### Required action
Would you please copy every line from the records that contains the word "sidebar"?
**** Data supplied ****
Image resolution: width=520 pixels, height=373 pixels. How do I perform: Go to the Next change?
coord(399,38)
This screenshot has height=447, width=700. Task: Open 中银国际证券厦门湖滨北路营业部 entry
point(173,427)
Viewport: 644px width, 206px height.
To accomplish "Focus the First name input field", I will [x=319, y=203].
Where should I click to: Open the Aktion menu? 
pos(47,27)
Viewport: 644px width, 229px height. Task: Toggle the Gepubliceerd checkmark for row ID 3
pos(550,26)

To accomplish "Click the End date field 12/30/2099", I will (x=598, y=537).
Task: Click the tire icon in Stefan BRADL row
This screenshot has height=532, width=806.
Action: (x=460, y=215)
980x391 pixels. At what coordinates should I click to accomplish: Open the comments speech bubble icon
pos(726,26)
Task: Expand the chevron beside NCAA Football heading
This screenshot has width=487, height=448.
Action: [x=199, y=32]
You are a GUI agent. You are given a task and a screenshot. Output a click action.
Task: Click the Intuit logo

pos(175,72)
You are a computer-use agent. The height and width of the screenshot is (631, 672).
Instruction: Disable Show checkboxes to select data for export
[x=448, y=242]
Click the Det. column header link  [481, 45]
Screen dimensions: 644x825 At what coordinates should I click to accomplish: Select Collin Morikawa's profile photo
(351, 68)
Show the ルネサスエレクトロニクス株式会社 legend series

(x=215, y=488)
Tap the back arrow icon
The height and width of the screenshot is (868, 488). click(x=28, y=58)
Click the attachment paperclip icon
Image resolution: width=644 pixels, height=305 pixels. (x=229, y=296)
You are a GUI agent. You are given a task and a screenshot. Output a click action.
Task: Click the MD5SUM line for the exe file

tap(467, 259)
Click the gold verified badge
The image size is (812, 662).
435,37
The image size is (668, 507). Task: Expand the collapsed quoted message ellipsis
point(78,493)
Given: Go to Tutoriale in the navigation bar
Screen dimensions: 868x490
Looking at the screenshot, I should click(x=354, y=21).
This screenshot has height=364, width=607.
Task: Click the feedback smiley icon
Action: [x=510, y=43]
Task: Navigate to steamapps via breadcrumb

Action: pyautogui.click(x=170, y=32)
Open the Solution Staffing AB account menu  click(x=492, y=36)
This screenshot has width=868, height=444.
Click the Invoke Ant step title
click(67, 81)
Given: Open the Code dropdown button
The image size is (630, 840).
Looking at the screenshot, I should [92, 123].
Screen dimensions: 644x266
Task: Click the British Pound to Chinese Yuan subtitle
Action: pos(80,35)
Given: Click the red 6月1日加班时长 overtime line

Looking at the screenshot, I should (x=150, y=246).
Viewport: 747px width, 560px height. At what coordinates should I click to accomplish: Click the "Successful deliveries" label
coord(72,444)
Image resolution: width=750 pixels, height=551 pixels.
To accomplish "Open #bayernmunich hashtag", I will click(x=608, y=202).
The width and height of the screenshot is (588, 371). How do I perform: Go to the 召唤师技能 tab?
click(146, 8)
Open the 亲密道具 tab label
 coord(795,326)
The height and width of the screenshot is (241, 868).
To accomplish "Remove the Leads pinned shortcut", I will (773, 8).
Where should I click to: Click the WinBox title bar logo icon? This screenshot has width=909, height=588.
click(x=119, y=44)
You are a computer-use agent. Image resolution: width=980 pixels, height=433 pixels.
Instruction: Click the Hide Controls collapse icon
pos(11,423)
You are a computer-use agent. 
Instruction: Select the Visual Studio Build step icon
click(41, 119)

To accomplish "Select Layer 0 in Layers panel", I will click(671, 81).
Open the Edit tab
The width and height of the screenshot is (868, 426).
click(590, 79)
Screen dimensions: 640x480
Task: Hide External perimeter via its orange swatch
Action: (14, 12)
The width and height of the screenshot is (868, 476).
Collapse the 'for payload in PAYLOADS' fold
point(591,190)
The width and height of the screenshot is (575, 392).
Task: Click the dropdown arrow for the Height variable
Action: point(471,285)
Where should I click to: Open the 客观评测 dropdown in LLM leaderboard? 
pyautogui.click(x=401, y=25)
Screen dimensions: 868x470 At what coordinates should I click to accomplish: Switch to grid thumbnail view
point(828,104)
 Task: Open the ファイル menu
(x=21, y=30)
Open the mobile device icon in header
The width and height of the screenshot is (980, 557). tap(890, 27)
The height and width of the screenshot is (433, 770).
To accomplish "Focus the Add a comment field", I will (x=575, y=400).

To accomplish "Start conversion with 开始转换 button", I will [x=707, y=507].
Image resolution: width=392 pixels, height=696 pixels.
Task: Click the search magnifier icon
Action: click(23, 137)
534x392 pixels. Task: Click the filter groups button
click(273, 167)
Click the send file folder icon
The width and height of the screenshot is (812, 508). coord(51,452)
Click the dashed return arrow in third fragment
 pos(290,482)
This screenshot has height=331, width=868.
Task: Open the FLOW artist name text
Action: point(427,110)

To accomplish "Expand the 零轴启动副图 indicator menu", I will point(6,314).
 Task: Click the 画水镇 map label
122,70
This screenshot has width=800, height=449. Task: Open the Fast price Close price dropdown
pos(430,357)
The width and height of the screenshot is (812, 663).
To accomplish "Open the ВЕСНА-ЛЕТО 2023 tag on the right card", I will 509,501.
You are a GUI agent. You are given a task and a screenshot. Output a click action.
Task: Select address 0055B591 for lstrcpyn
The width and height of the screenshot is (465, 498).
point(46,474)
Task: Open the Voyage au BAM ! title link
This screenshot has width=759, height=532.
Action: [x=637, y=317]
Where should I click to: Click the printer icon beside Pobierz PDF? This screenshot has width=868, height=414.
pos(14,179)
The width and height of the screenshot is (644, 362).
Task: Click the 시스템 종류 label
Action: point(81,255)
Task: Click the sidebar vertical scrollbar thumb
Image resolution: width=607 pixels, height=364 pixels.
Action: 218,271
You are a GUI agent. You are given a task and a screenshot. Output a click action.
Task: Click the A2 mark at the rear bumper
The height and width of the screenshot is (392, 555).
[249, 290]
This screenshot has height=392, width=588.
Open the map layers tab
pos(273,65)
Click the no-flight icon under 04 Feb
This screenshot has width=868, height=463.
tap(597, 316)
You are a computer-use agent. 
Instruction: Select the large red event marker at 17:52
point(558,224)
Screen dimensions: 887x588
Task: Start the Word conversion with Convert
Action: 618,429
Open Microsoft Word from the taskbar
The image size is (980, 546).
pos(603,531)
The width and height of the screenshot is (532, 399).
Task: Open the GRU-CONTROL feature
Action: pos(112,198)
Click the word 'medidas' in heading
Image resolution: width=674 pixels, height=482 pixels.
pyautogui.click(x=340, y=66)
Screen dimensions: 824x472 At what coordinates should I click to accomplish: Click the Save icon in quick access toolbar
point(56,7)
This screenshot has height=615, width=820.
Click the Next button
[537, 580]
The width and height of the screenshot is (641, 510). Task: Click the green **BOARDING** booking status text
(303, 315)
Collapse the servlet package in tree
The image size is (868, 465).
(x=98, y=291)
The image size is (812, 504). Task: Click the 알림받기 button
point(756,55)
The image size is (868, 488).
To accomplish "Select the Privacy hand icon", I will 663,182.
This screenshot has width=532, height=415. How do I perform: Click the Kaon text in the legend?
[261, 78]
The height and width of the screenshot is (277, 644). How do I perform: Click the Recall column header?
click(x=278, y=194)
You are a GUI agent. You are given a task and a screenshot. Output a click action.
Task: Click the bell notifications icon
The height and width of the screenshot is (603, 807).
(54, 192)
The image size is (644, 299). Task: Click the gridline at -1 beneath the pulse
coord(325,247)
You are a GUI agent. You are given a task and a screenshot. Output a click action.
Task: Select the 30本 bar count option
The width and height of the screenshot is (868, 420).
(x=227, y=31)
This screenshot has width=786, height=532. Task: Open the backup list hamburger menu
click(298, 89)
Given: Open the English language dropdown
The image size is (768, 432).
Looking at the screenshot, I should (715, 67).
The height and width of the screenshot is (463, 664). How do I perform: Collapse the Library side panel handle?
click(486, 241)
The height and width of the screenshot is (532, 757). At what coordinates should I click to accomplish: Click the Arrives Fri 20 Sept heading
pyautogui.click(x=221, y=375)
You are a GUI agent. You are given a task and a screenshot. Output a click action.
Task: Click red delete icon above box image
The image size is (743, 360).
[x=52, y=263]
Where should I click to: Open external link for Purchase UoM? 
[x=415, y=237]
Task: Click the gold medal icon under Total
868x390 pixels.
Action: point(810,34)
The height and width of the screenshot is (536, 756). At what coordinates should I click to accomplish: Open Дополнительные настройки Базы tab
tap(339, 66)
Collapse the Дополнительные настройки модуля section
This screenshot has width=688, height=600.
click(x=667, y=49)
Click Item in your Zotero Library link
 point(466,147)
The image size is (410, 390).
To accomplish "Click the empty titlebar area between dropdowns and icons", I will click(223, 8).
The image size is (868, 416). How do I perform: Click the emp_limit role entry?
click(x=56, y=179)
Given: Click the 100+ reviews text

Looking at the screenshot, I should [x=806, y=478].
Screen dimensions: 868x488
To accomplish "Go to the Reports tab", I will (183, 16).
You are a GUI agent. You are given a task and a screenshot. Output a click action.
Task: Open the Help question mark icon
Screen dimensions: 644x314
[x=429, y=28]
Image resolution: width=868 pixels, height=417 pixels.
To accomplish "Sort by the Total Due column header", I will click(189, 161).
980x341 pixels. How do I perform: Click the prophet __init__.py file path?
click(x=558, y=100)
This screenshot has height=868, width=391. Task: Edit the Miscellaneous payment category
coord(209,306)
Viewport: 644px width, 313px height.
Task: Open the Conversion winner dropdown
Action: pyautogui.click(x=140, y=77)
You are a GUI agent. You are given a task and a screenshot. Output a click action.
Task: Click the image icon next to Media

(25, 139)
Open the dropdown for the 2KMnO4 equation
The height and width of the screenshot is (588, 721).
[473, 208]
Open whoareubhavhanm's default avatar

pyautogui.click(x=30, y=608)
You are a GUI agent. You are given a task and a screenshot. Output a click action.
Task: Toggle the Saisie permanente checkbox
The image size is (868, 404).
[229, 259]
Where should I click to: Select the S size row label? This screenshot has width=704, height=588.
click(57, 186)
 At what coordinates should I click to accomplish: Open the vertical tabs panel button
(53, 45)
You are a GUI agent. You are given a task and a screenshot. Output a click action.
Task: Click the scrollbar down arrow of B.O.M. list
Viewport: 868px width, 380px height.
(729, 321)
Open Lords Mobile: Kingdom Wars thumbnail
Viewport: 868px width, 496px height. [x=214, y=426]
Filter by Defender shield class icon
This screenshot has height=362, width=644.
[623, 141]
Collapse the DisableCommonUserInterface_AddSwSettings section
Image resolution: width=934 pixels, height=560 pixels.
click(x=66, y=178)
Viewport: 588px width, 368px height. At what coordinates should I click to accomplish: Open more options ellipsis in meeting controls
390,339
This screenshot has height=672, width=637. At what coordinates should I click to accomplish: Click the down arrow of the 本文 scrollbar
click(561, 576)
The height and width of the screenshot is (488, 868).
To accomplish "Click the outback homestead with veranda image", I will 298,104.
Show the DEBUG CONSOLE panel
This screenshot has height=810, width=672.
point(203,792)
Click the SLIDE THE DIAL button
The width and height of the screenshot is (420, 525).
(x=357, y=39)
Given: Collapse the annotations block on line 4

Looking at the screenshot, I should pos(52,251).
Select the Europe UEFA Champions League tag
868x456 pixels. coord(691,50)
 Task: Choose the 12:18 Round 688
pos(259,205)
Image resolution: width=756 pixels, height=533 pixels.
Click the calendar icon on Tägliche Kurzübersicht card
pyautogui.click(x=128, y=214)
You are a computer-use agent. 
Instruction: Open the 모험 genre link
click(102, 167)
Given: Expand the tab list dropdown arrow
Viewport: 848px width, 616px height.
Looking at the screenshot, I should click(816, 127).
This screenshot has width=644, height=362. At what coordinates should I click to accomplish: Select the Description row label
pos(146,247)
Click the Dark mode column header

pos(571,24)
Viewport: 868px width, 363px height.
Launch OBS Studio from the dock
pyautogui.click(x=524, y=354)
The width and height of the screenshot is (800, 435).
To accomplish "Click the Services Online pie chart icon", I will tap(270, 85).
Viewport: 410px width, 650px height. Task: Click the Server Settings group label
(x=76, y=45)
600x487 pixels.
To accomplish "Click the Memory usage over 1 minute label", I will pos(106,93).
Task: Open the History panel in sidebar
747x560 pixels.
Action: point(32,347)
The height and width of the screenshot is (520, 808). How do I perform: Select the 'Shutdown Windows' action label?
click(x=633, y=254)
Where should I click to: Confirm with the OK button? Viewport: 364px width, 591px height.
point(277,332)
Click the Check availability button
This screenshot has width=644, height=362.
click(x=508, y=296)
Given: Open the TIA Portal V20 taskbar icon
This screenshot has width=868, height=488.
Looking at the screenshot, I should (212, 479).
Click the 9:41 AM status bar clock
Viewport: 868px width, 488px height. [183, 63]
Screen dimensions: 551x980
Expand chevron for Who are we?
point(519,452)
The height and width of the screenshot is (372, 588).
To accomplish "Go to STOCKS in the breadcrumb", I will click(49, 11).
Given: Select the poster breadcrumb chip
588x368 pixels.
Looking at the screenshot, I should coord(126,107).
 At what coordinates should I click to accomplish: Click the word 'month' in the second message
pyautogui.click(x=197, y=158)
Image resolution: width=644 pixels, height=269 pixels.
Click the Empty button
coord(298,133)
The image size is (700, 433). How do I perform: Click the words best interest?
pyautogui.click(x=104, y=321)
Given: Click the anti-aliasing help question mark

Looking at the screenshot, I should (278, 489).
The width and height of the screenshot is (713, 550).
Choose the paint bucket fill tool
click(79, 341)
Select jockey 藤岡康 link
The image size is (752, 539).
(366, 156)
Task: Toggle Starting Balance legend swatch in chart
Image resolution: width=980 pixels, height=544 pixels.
****
### Exercise output
Task: Click the sidebar vertical scrollbar thumb
Task: Open the History panel in sidebar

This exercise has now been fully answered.